**Brief:** Give only the number of lines in the listing below that contain the string "Task".

**Entries supplied:**
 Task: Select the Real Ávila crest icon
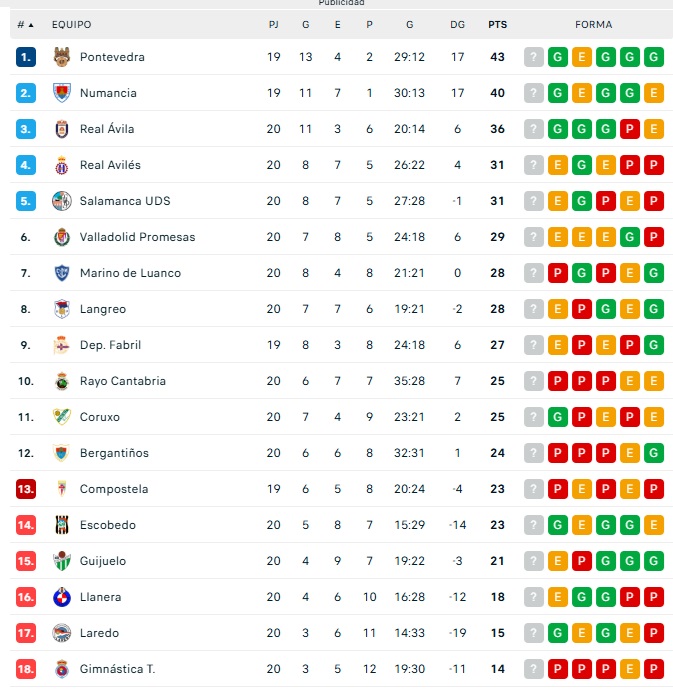pyautogui.click(x=61, y=129)
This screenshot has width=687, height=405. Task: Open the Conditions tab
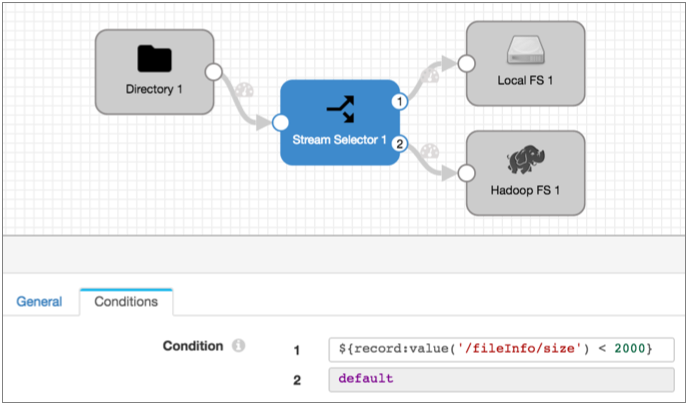coord(126,301)

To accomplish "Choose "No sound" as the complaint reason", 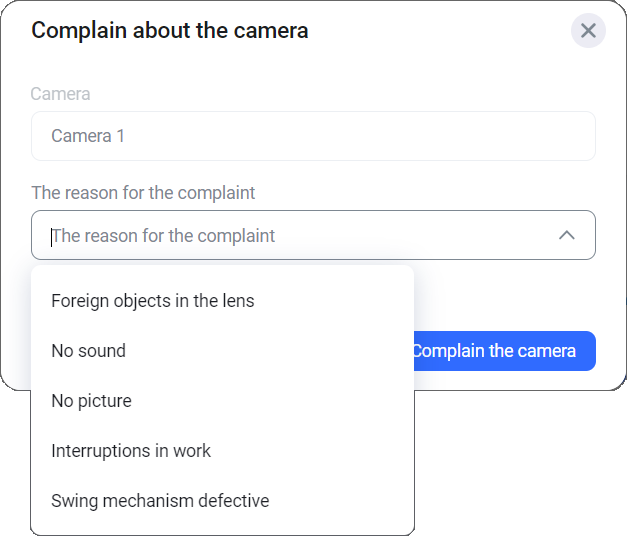I will (89, 351).
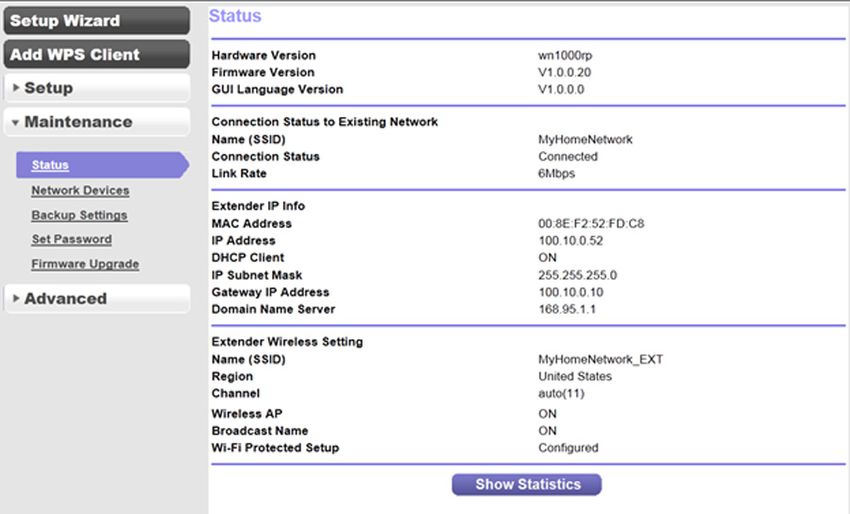Screen dimensions: 850x514
Task: Click the MAC Address value
Action: tap(591, 223)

**Right answer:** 3